Ein gutes Herz - Leon de Winter

  • Diogenes 2013
    Hardcover, 512 Seiten


    Kurzbeschreibung:
    Ein toter Filmemacher – Theo van Gogh – auf Bewährung im Himmel und sein inhaftierter Mörder unten auf Erden. Ein dubioser jüdischer Geschäftsmann und Drogendealer und ein schwarzer Franziskanerpriester, der ihm sein Herz vermacht hat. Ein Schriftsteller namens Leon de Winter, der von seiner Frau Jessica Durlacher verlassen wurde und sich mit einem Romanprojekt über seinen Lieblingsfeind van Gogh darüber hinwegtrösten will. Wie auch mit der attraktiven Sonja Verstraete, die allerdings den Mann liebt, vor dem sie seit Jahren auf der Flucht ist. Und eine Gruppe junger radikalisierter Muslime, die eine Serie von Gewalttaten inszenieren und Amsterdam in den Ausnahmezustand versetzen. Da ist Einfallsreichtum gefragt, es braucht kriminelle oder metaphysische Synergien, um wieder Herr der Lage zu werden. Oder beides.


    Über den Autor:
    Leon de Winter, geboren 1954 in 's-Hertogenbosch als Sohn niederländischer Juden, begann als Teenager, nach dem Tod seines Vaters, zu schreiben. Er arbeitet seit 1976 als freier Schriftsteller und Filmemacher in Holland und den USA. Seine Romane erzielen nicht nur in den Niederlanden überwältigende Erfolge; einige wurden für Kino und Fernsehen verfilmt, so ›Der Himmel von Hollywood‹ unter der Regie von Sönke Wortmann. Der Roman ›SuperTex‹ wurde verfilmt von Jan Schütte. 2002 erhielt de Winter den Welt-Literaturpreis für sein Gesamtwerk, und 2006 wurde er mit der Buber-Rosenzweig-Medaille ausgezeichnet.


    Mein Eindruck:
    Ich war schon überrascht, wie verspielt und überborden dieser Leon de Winter-Roman ist. Nicht nur, dass der ermordete holländische Film-Regisseur Theo Van Gogh nach seinem Tod im Mittelpunkt steht, auch Leon de Winter selbst wirkt als Figur mit.


    Der Beginn des Romans hat das Potenzial zu provozieren. Es wird die kompromisslose Sprache van Goghs verwendet.
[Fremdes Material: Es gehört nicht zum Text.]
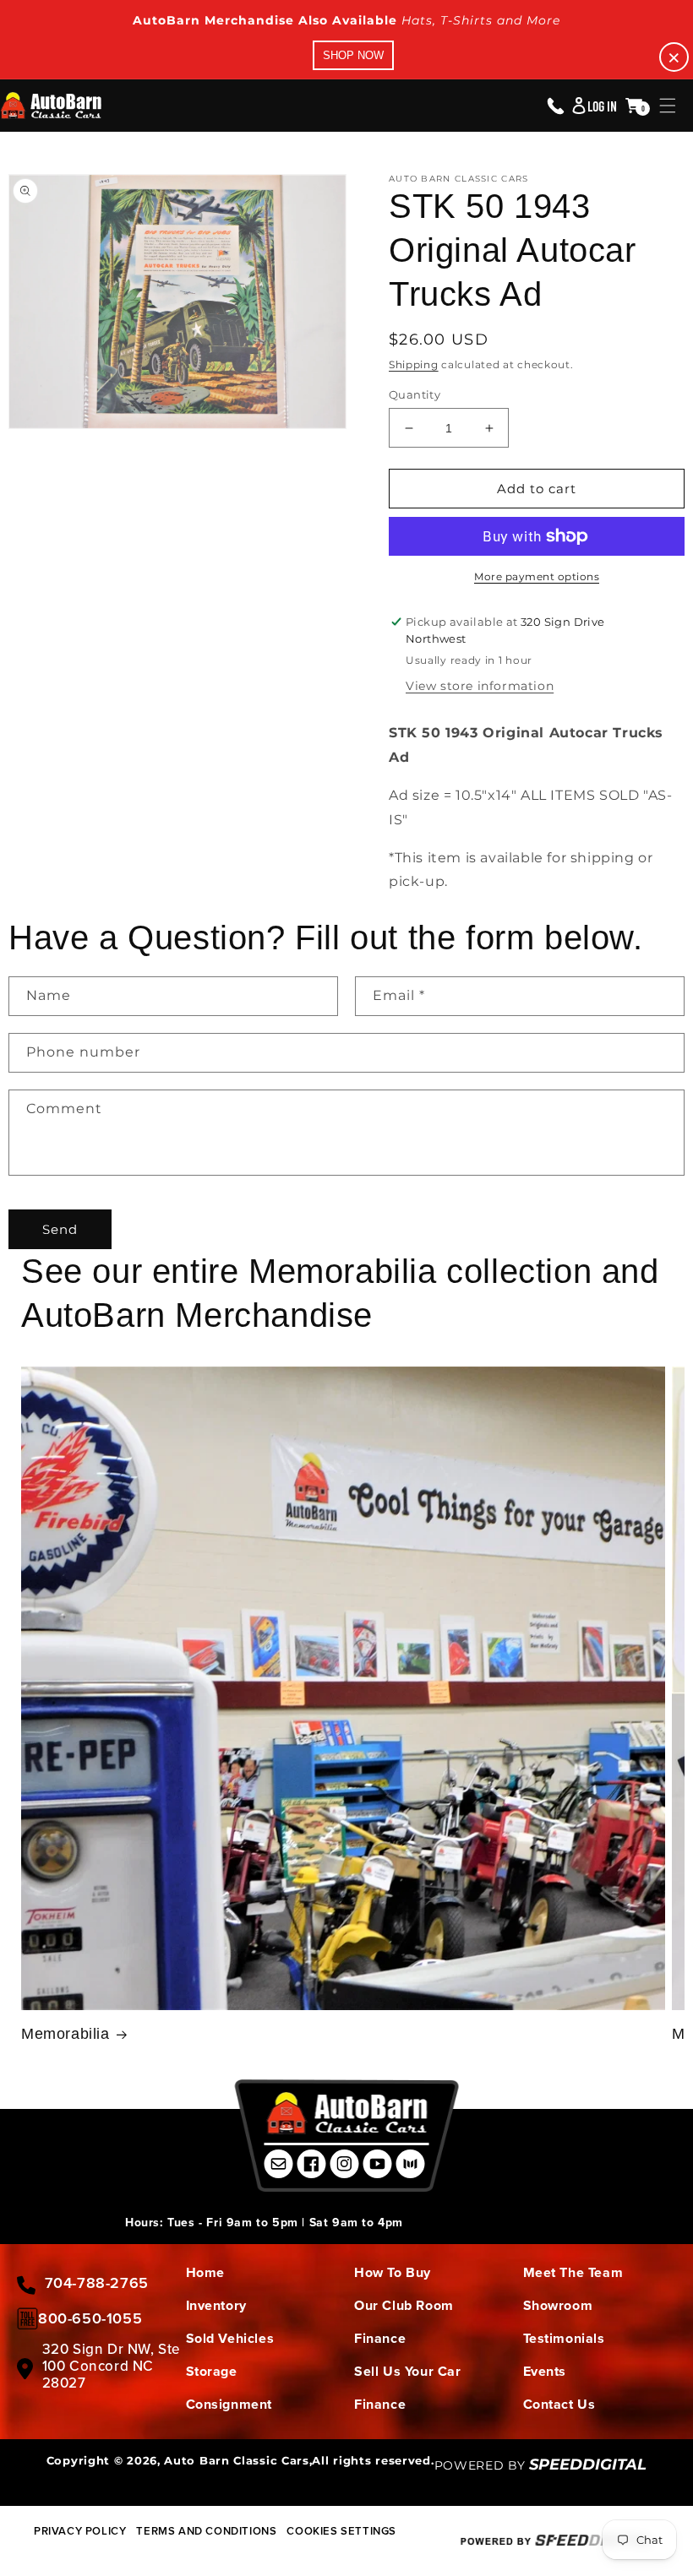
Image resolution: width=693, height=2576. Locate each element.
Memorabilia (65, 2033)
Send (60, 1229)
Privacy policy (80, 2531)
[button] (668, 105)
Ungehemmt werden fanatische, zur Gewalt bereite Moslems als Bartaffen, Ziegenficker, Scheißmarokkaner bezeichnet. Mir scheint, dieses vorgebliche provokative ist Teil des Spiels, das Leon de Winter treibt.


    Theo van Gogh wird nach seiner Ermordung von einem Berater im Zwischenreich vor die Wahl gestellt, mit einem noch lebenden Menschen Kontakt aufzunehmen. Das könnten sein: eine Künstlerin, Leon de Winter oder sein Mörder. Eine kümmerliche Auswahl findet er, daher bekommt er dann Max Kohn zugewiesen.
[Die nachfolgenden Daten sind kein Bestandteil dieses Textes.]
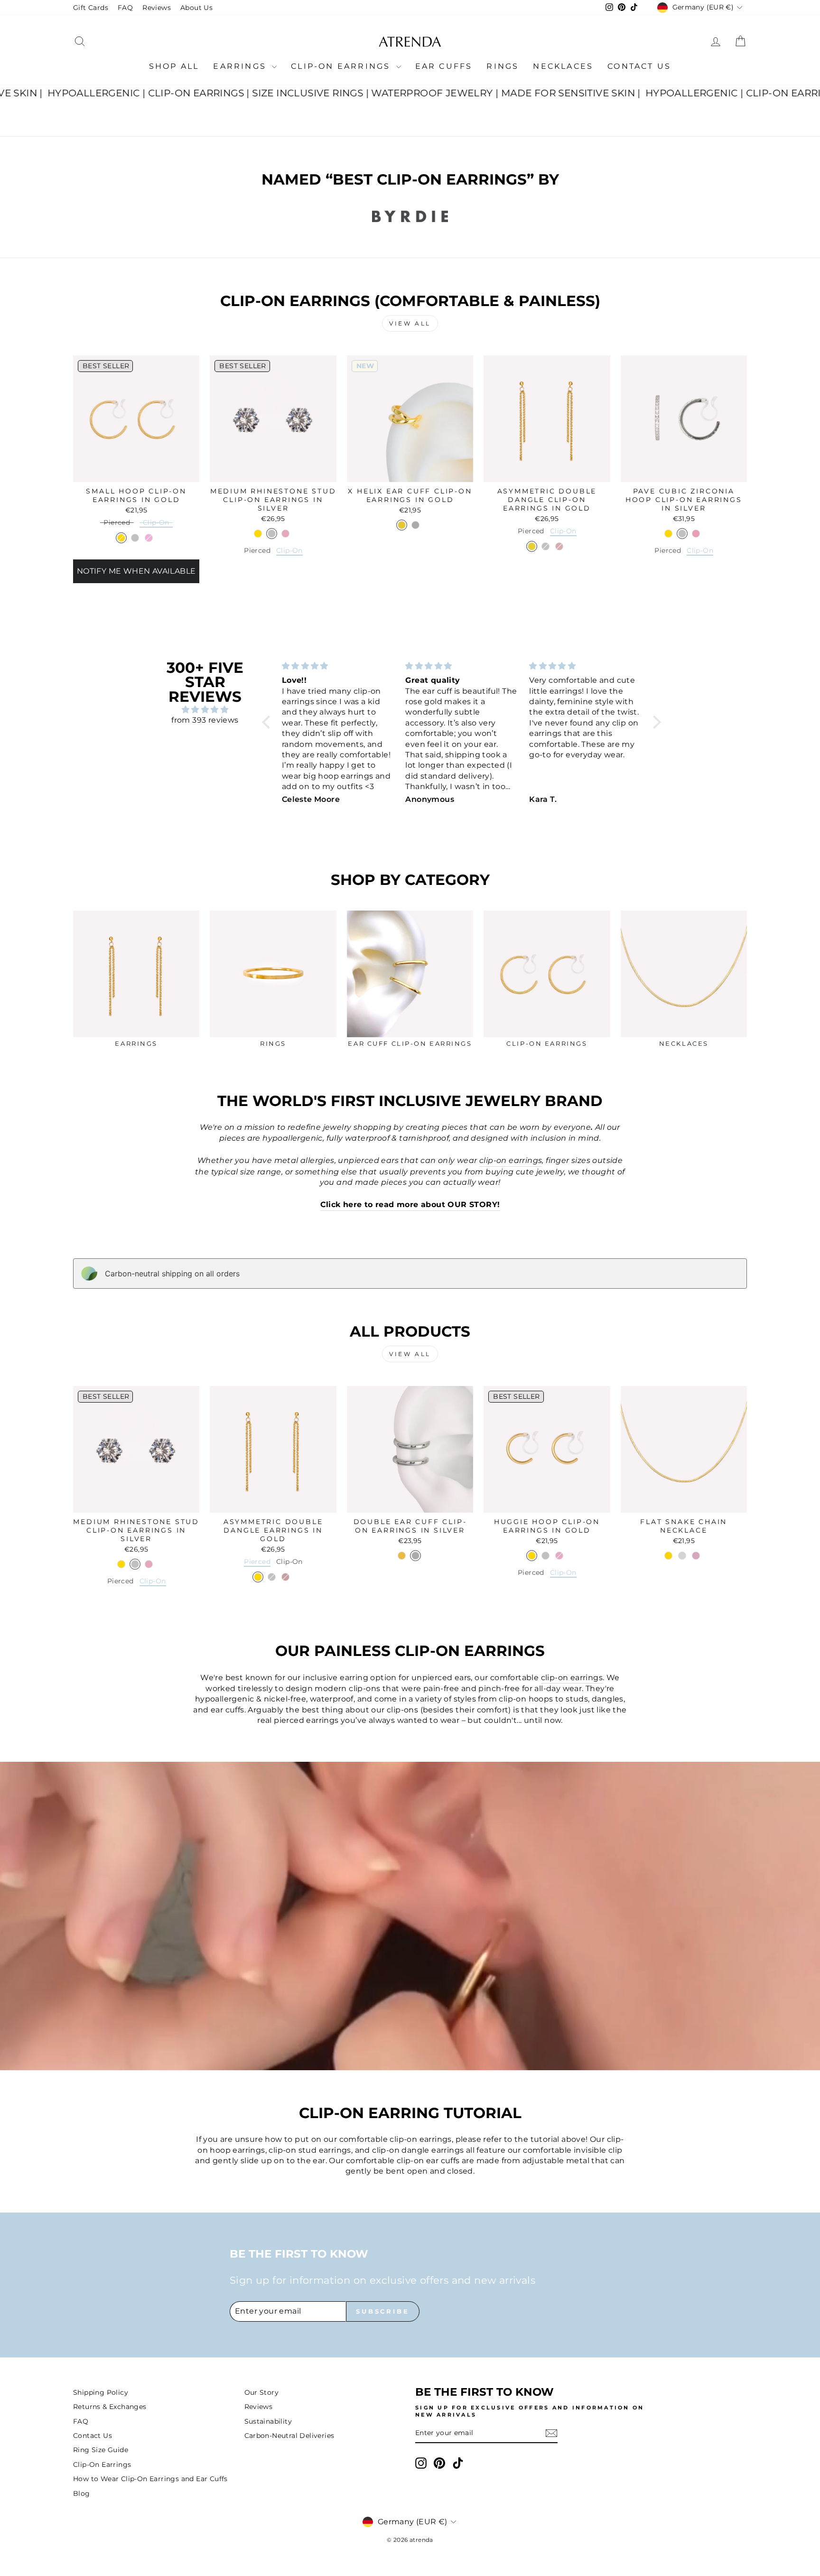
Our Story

    Die Vielschichtigkeit des Textes wird deutlich durch weitere Handlungsstränge, z.B. eben den von Max Kohn, der eine Herztransplantation hatte (daher auch der Titel) und van Gogh als Schutzengel bekommt.


    Auch die Szenen, die Leon de Winters eigene Auseinandersetzungen mit Van Gogh thematisieren, entbehren nicht einer schrägen Komik. Ich habe für dieses selbstreflexive Spiel von Schriftstellern etwas übrig.
    Leon de Winter ist im Roman (und anscheinend nur da) gerade getrennt von seiner Frau Jessica Durlacher, die ebenfalls Schriftstellerin ist. Dennoch wird gerade ihr als erste Leserin des Manuskripts ausdrücklich gedankt.


    De Winter verknüpft die verschiedenen Handlungsabläufe permanent. Das ist gekonnt, wenn auch für den Leser manchmal anstrengend. Manche Kapitel im Mittelteil haben mich auch gelangweilt, ein Vorblättern blieb nicht aus. So etwas ist immer Schade.
    Die Entwicklung der Handlung ist teilweise zäh, nicht immer so wie ich es mir gewünscht hätte, verbindet aber immerhin zum Schluss alles logisch.


    Ich hatte nach dem rasanten Start im Mittelteil meine Probleme mit dem Roman. Während die Verwicklungen und Dialoge tatsächlich amüsant sind, nerven die ganzen Übertreibungen und Überspitzungen doch schwer.
    Gegen Ende hat mir der Roman dann wieder besser gefallen.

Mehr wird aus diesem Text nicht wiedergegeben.